### What the task requires
Reproduce every record exactly as written.
::::
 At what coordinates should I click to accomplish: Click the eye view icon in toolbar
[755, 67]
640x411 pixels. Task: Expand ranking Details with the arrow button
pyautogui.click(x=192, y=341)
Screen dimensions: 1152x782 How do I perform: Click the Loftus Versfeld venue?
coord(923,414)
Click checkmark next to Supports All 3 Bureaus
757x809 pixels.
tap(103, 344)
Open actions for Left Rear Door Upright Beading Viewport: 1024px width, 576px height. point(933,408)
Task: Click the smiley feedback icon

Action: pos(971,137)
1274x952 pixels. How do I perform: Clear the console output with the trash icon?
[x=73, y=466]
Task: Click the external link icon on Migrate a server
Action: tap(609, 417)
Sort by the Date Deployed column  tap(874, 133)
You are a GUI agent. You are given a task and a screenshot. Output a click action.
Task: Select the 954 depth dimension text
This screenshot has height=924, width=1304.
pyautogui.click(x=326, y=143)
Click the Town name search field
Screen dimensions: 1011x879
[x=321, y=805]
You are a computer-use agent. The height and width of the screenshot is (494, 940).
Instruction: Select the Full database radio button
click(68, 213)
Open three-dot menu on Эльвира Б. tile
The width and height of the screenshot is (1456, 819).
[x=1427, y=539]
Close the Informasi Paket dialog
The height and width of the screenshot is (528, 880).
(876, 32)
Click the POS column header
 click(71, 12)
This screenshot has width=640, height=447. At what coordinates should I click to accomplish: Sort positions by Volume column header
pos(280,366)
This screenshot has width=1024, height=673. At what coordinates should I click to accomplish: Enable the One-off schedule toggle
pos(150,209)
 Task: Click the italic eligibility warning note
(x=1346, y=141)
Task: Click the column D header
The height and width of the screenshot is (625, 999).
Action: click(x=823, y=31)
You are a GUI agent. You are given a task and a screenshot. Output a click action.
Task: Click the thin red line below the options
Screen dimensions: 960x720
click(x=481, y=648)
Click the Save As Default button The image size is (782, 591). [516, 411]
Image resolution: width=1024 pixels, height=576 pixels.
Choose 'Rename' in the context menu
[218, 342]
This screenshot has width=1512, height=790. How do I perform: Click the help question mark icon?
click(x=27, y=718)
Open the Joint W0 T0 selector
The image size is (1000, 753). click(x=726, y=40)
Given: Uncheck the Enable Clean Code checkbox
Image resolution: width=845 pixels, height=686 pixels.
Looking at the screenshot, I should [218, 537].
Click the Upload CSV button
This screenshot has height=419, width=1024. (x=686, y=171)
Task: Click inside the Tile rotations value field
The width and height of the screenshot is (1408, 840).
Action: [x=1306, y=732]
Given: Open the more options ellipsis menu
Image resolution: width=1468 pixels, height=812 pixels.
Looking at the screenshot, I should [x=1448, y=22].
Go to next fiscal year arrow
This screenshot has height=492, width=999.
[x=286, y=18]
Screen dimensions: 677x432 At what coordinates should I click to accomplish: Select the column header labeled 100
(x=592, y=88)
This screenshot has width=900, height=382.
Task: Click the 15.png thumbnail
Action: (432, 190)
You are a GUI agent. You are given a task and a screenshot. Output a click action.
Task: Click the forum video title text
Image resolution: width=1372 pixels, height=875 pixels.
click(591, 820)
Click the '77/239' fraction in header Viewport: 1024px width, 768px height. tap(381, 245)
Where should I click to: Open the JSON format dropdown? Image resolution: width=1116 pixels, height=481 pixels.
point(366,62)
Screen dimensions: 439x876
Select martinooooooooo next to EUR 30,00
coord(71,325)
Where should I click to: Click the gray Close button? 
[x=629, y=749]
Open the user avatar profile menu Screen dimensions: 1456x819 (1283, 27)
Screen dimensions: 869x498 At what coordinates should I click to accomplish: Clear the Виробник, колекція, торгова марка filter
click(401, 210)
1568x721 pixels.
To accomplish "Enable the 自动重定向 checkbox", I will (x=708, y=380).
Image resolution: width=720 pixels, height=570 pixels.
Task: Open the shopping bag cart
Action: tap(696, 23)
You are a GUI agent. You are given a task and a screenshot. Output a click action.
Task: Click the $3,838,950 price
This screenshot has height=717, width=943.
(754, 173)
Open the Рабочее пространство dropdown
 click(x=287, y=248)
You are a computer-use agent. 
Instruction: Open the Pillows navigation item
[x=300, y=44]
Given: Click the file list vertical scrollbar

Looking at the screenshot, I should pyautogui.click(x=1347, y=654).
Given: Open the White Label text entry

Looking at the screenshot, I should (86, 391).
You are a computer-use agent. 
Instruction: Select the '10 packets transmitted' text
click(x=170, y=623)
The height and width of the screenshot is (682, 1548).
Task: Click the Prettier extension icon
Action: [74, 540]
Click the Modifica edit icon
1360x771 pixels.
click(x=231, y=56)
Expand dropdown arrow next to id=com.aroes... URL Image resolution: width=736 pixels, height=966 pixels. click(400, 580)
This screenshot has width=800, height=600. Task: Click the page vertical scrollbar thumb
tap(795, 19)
::::
### Answer for this exercise
 At what coordinates should I click to accomplish: Click the eye view icon in toolbar
[755, 67]
640x411 pixels. Task: Expand ranking Details with the arrow button
pyautogui.click(x=192, y=341)
Screen dimensions: 1152x782 How do I perform: Click the Loftus Versfeld venue?
coord(923,414)
Click checkmark next to Supports All 3 Bureaus
757x809 pixels.
tap(103, 344)
Open actions for Left Rear Door Upright Beading Viewport: 1024px width, 576px height. point(933,408)
Task: Click the smiley feedback icon

Action: pos(971,137)
1274x952 pixels. How do I perform: Clear the console output with the trash icon?
[x=73, y=466]
Task: Click the external link icon on Migrate a server
Action: tap(609, 417)
Sort by the Date Deployed column  tap(874, 133)
You are a GUI agent. You are given a task and a screenshot. Output a click action.
Task: Select the 954 depth dimension text
This screenshot has height=924, width=1304.
pyautogui.click(x=326, y=143)
Click the Town name search field
Screen dimensions: 1011x879
[x=321, y=805]
You are a computer-use agent. The height and width of the screenshot is (494, 940).
Instruction: Select the Full database radio button
click(68, 213)
Open three-dot menu on Эльвира Б. tile
The width and height of the screenshot is (1456, 819).
[x=1427, y=539]
Close the Informasi Paket dialog
The height and width of the screenshot is (528, 880).
(876, 32)
Click the POS column header
 click(71, 12)
This screenshot has width=640, height=447. At what coordinates should I click to accomplish: Sort positions by Volume column header
pos(280,366)
This screenshot has width=1024, height=673. At what coordinates should I click to accomplish: Enable the One-off schedule toggle
pos(150,209)
 Task: Click the italic eligibility warning note
(x=1346, y=141)
Task: Click the column D header
The height and width of the screenshot is (625, 999).
Action: click(x=823, y=31)
You are a GUI agent. You are given a task and a screenshot. Output a click action.
Task: Click the thin red line below the options
Screen dimensions: 960x720
click(x=481, y=648)
Click the Save As Default button The image size is (782, 591). [516, 411]
Image resolution: width=1024 pixels, height=576 pixels.
Choose 'Rename' in the context menu
[218, 342]
This screenshot has width=1512, height=790. How do I perform: Click the help question mark icon?
click(x=27, y=718)
Open the Joint W0 T0 selector
The image size is (1000, 753). click(x=726, y=40)
Given: Uncheck the Enable Clean Code checkbox
Image resolution: width=845 pixels, height=686 pixels.
Looking at the screenshot, I should [218, 537].
Click the Upload CSV button
This screenshot has height=419, width=1024. (x=686, y=171)
Task: Click inside the Tile rotations value field
The width and height of the screenshot is (1408, 840).
Action: [x=1306, y=732]
Given: Open the more options ellipsis menu
Image resolution: width=1468 pixels, height=812 pixels.
Looking at the screenshot, I should [x=1448, y=22].
Go to next fiscal year arrow
This screenshot has height=492, width=999.
[x=286, y=18]
Screen dimensions: 677x432 At what coordinates should I click to accomplish: Select the column header labeled 100
(x=592, y=88)
This screenshot has width=900, height=382.
Task: Click the 15.png thumbnail
Action: (432, 190)
You are a GUI agent. You are given a task and a screenshot. Output a click action.
Task: Click the forum video title text
Image resolution: width=1372 pixels, height=875 pixels.
click(591, 820)
Click the '77/239' fraction in header Viewport: 1024px width, 768px height. tap(381, 245)
Where should I click to: Open the JSON format dropdown? Image resolution: width=1116 pixels, height=481 pixels.
point(366,62)
Screen dimensions: 439x876
Select martinooooooooo next to EUR 30,00
coord(71,325)
Where should I click to: Click the gray Close button? 
[x=629, y=749]
Open the user avatar profile menu Screen dimensions: 1456x819 (1283, 27)
Screen dimensions: 869x498 At what coordinates should I click to accomplish: Clear the Виробник, колекція, торгова марка filter
click(401, 210)
1568x721 pixels.
To accomplish "Enable the 自动重定向 checkbox", I will (x=708, y=380).
Image resolution: width=720 pixels, height=570 pixels.
Task: Open the shopping bag cart
Action: tap(696, 23)
You are a GUI agent. You are given a task and a screenshot. Output a click action.
Task: Click the $3,838,950 price
This screenshot has height=717, width=943.
(754, 173)
Open the Рабочее пространство dropdown
 click(x=287, y=248)
You are a computer-use agent. 
Instruction: Open the Pillows navigation item
[x=300, y=44]
Given: Click the file list vertical scrollbar

Looking at the screenshot, I should pyautogui.click(x=1347, y=654).
Given: Open the White Label text entry

Looking at the screenshot, I should (86, 391).
You are a computer-use agent. 
Instruction: Select the '10 packets transmitted' text
click(x=170, y=623)
The height and width of the screenshot is (682, 1548).
Task: Click the Prettier extension icon
Action: [74, 540]
Click the Modifica edit icon
1360x771 pixels.
click(x=231, y=56)
Expand dropdown arrow next to id=com.aroes... URL Image resolution: width=736 pixels, height=966 pixels. click(400, 580)
This screenshot has width=800, height=600. Task: Click the page vertical scrollbar thumb
tap(795, 19)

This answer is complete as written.